Una sorprendente sicurezza
Chiediamo perdono per la stucchevole ridondanza di sondaggi e sondaggisti nel periodo precedente, ma serviva a sintetizzare nel modo più breve e chiaro possibile la disputa in corso nell’ambiente dei pollster statunitensi. Ancora atrocemente scottati dalla vittoria a sorpresa di Trump nel 2016, i rilevatori di umori e scenari elettorali non se la sentono insomma di escludere nel 2020 un altro esito spiazzante. Come potrebbero? Per averne una prova, basta leggere le mille precauzioni con cui l’ultraliberal Guardian presenta il suo comparatore di sondaggi elettorali negli swing states, che pure continua a piazzare il candidato democratico davanti al presidente uscente in quasi tutti i cosiddetti “stati indecisi” che il 3 novembre saranno determinanti per stabilire il prossimo inquilino della Casa Bianca.
Eppure non si può non notare tra i sondaggisti americani una certa rinnovata – e sorprendente, alla luce dei fatti del 2016 e di quanto detto fin qui – baldanza nell’assegnare a Biden la vittoria alle prossime elezioni. Tanta sicurezza deriva non solo dal fatto che la forbice dei consensi fra lui e Trump è ben più ampia di quella che rilevavano quattro anni fa fra la Clinton e Trump, ma anche da un’altra considerazione che permette di concludere il ragionamento di cui sopra. Sintetizziamo di nuovo brutalmente: se è vero che un evento molto poco probabile può sempre verificarsi alla prova dei fatti, dicono i sondaggisti, è comunque quasi assurdo immaginare che lo stesso improbabile evento accada due volte di fila. Come se un giocatore di poker si ritrovasse in mano una scala reale in due mani successive. O che un fulmine colpisca due volte nello stesso punto.

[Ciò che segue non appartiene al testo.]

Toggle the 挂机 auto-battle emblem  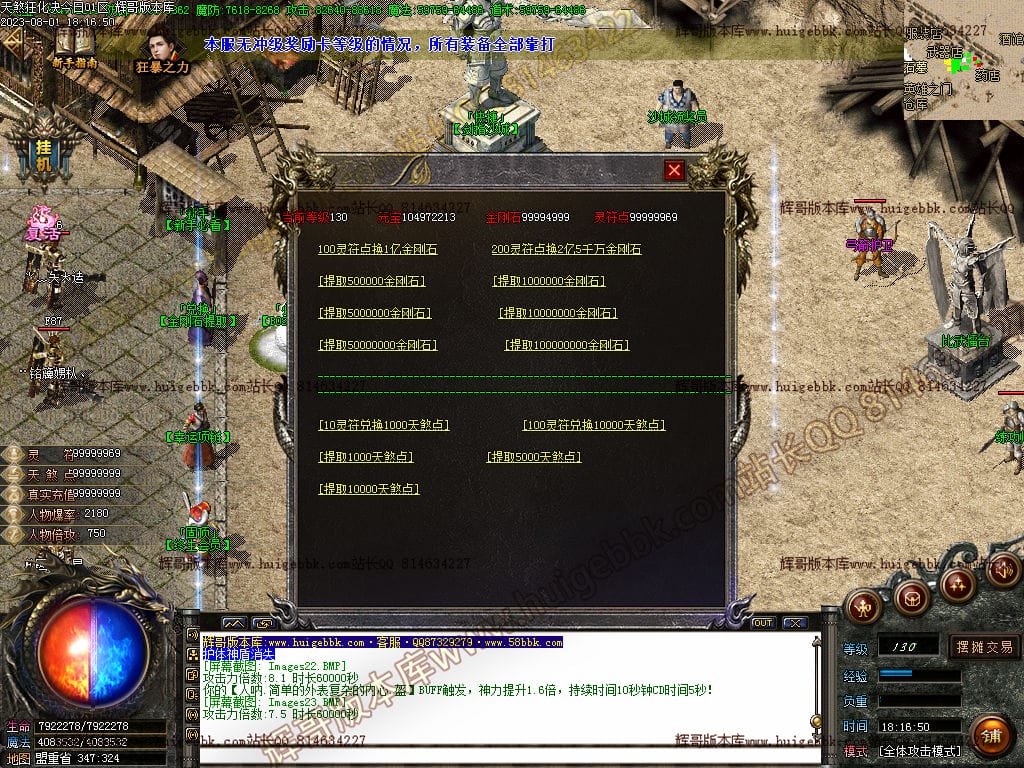click(x=42, y=150)
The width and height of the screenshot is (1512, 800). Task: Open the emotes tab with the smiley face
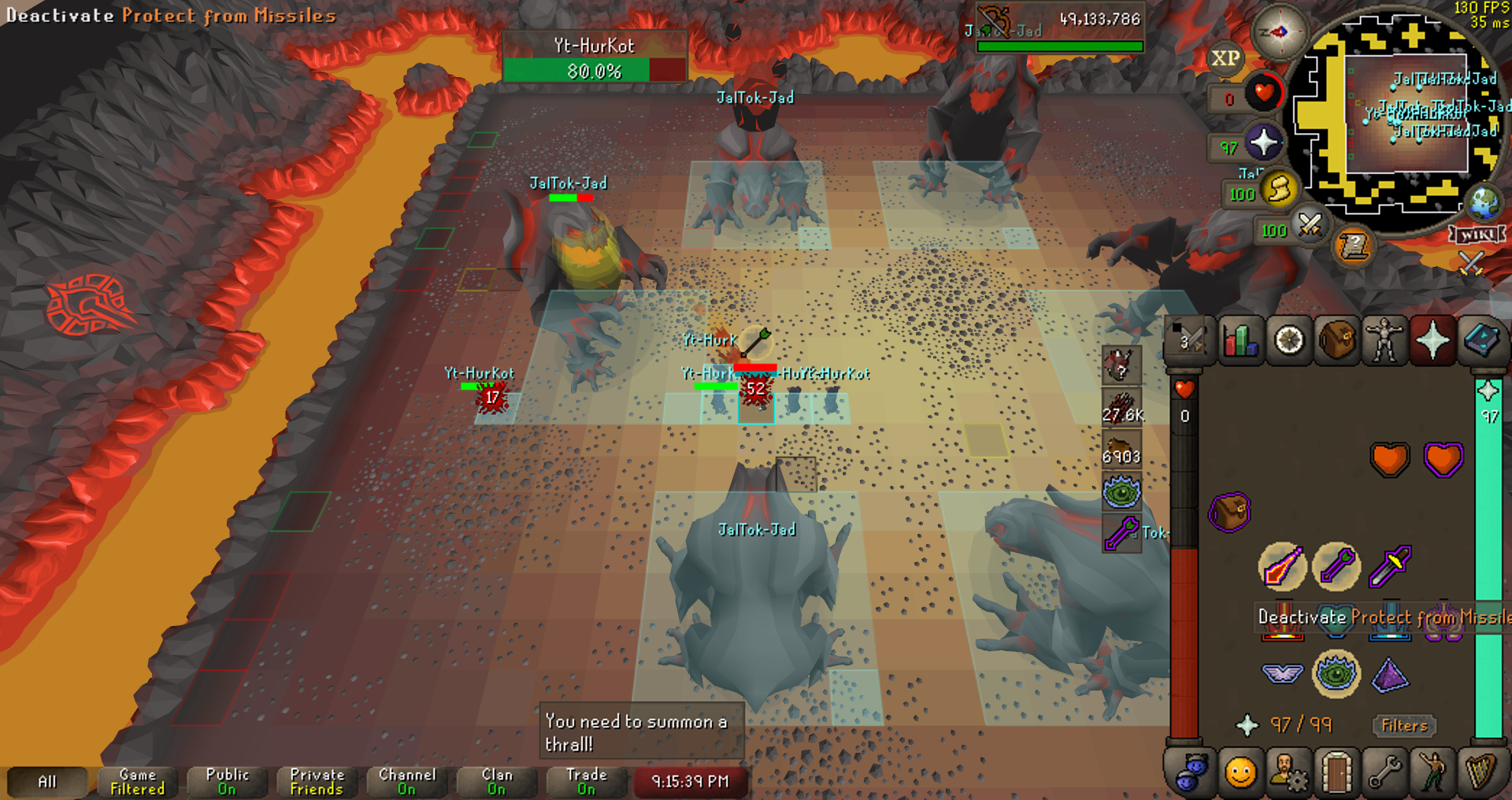point(1240,772)
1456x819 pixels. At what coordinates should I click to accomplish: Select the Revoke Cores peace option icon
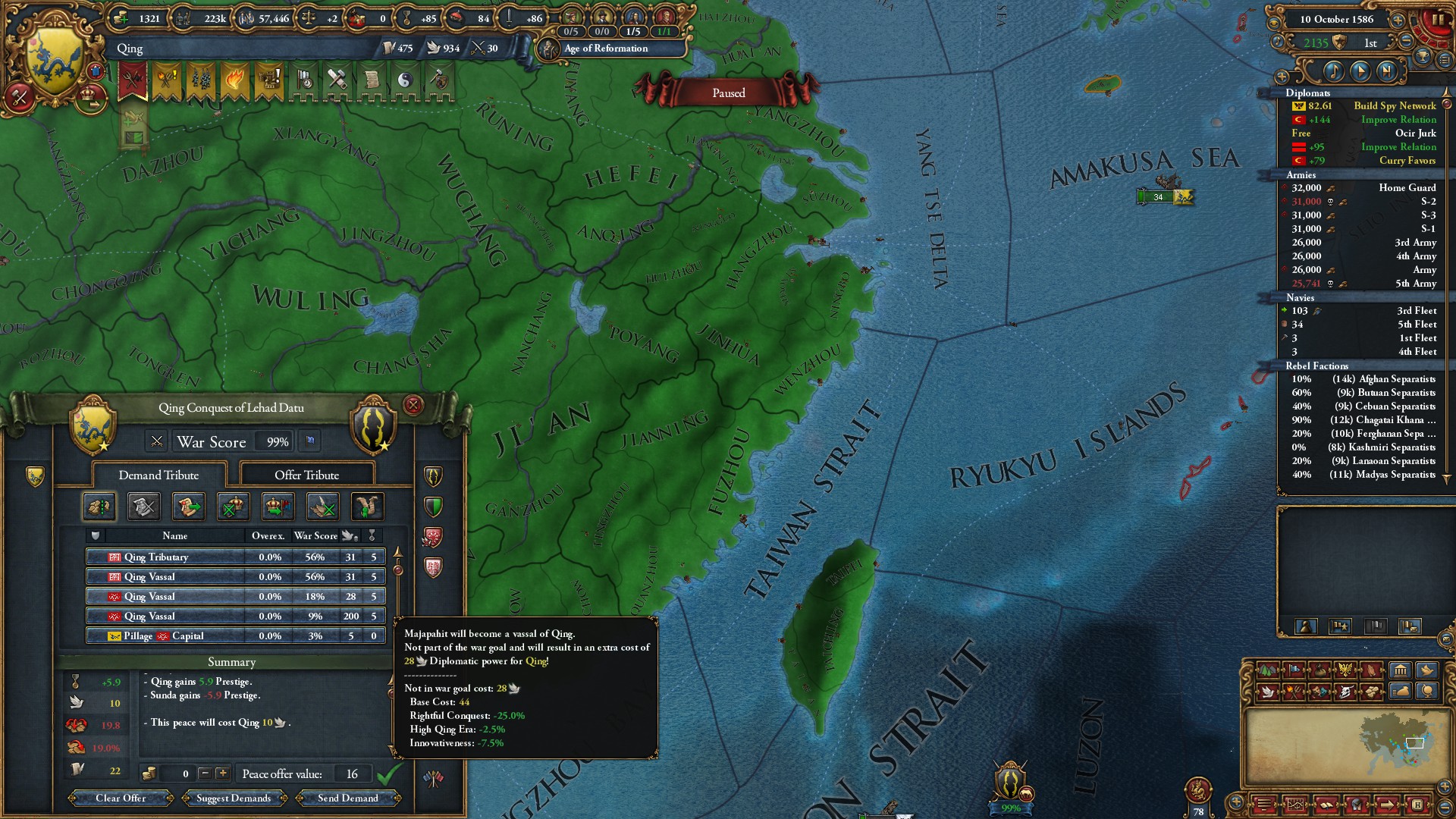click(x=233, y=506)
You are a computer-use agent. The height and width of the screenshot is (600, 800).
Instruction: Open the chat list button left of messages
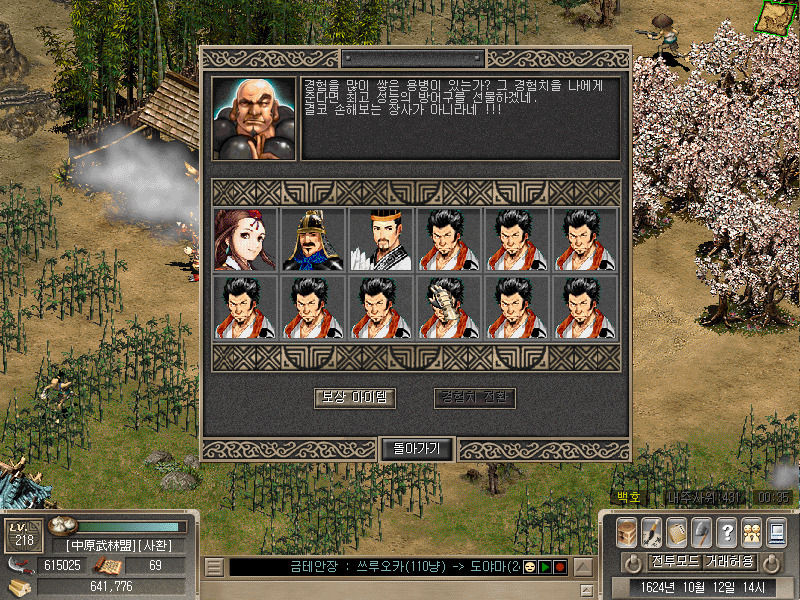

«La gente dice la verità?»
C’è però un sondaggista che sembra divertirsi a spaventare i colleghi-concorrenti scommettendo apertamente su una loro nuova débâcle. Si chiama Robert Cahaly ed è il boss di Trafalgar Group, l’unica agenzia indipendente che nel 2016 azzeccò la vittoria di Trump prevedendo il suo dominio in Florida, Pennsylvania e Michigan. Anche oggi Trafalgar rileva fra i due principali candidati presidenti molta meno distanza rispetto alla stragrande maggioranza degli altri sondaggi (dando Trump addirittura in testa in Michigan e in Pennsylvania).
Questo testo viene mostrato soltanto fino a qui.